Orang-orang berpartisipasi dalam aksi unjuk rasa menuntut kenaikan batas usia untuk penjualan senjata api AR-15 di Austin, Texas, Amerika Serikat, pada 27 Agustus 2022. (Xinhua/Bo Lee)
NEW YORK CITY, 9 Oktober (Xinhua) — Jumlah perkiraan penjualan senjata api meroket hingga 80 persen, melampaui 2,3 juta dalam satu bulan untuk kali pertama di Amerika Serikat (AS) pada Maret 2020, saat upaya karantina wilayah (lockdown) pertama terkait pandemi COVID-19 diterapkan di negara itu, demikian dilaporkan oleh portal berita AS HuffPost pekan lalu.
“Penjualan senjata api beberapa kali mencapai puncak bulanan selama tahun berikutnya,” papar laporan itu, mengutip analisis data dari National Shooting Sports Foundation (NSSF), kelompok perdagangan industri senjata api.

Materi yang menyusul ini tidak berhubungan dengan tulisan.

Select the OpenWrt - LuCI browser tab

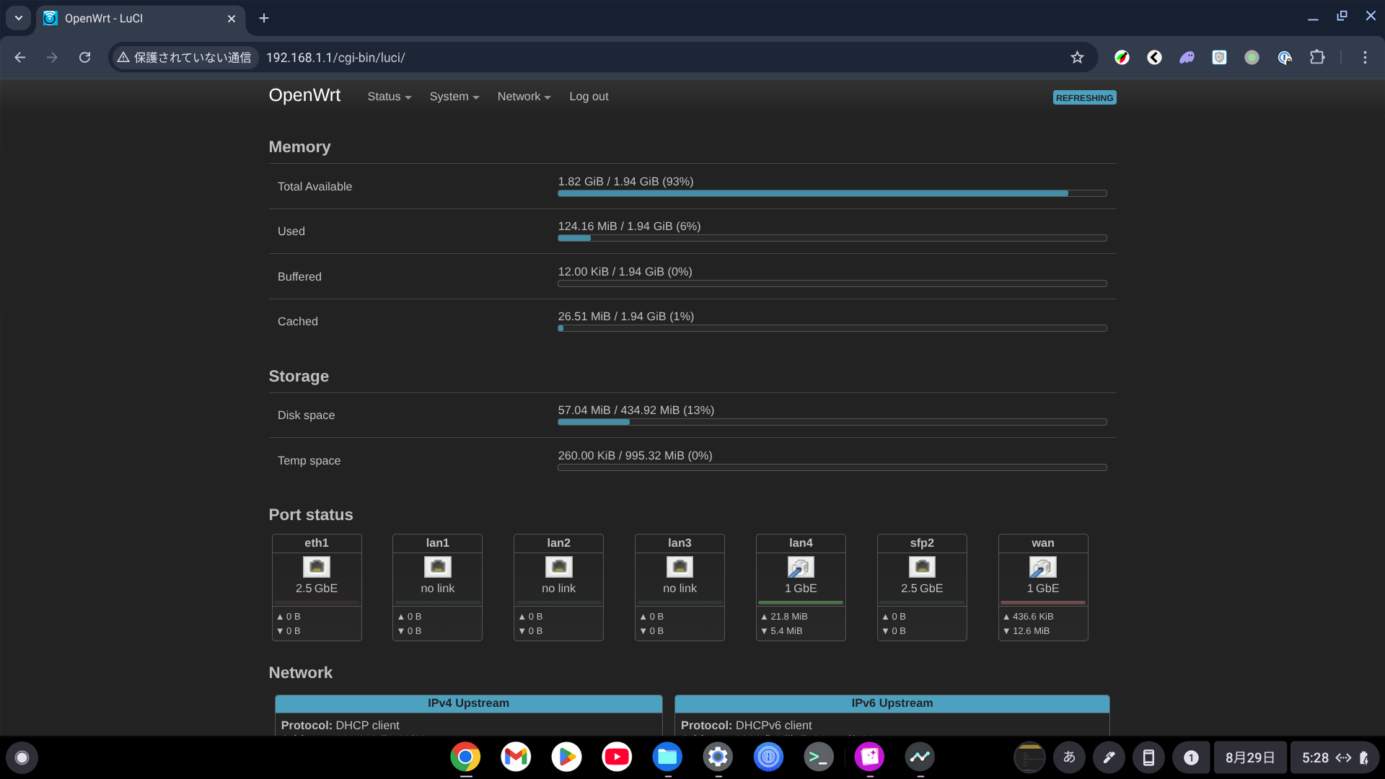[130, 19]
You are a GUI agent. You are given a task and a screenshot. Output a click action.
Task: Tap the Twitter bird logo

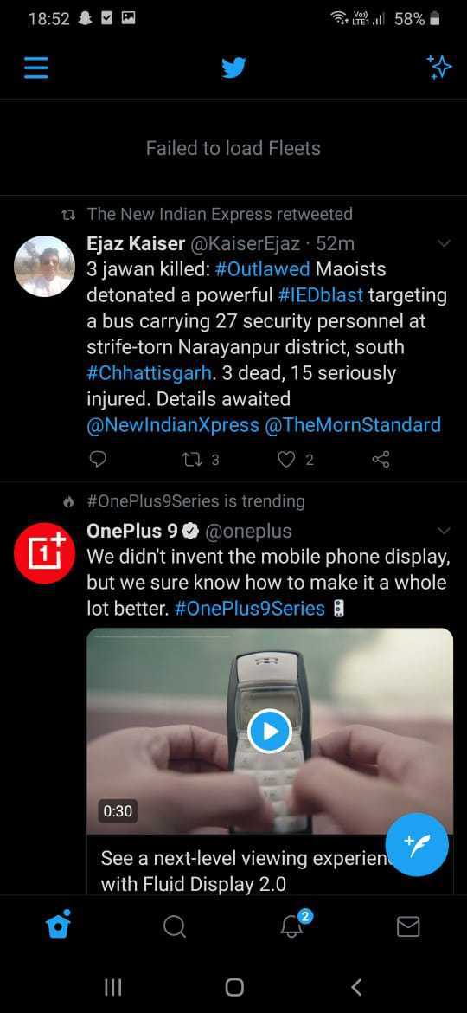(x=234, y=68)
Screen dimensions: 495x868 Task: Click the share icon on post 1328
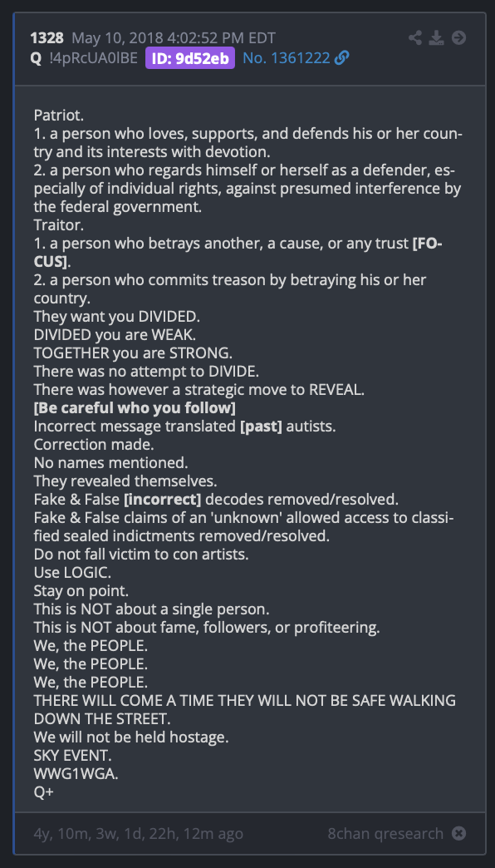click(414, 38)
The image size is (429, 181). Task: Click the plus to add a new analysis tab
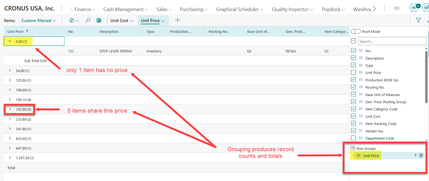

Lebih dari dua tahun kemudian, dengan periode terburuk pandemi telah lama berakhir, COVID-19 tampaknya telah meninggalkan warisan yang kekal di sektor penjualan senjata api, dengan warga AS masih berpotensi mencatatkan tahun pembelian senjata api tertinggi ketiga sepanjang masa, menurut juru bicara NSSF Mark Oliva.
Kekhawatiran bahwa gelombang kejahatan akan membuat polisi kewalahan tampaknya mendorong lonjakan pandemi awal pada Maret 2020 lalu, kata sebagian besar pakar yang diwawancarai oleh HuffPost.
Namun, “penjualan tampaknya juga berulang kali memecahkan rekor baru di setiap peristiwa yang berbeda,” sebut laporan itu.
Sebagai contoh, aksi unjuk rasa pada musim panas 2020 menyusul pembunuhan warga Afrika-Amerika George Floyd oleh petugas polisi kulit putih meningkatkan ketakutan akan kejahatan di beberapa komunitas, dan memicu ketakutan akan polisi di komunitas lainnya, dengan kedua tren tersebut kemungkinan menjadi pemicu meningkatnya pembelian senjata api, tambah laporan itu. [Xinhua]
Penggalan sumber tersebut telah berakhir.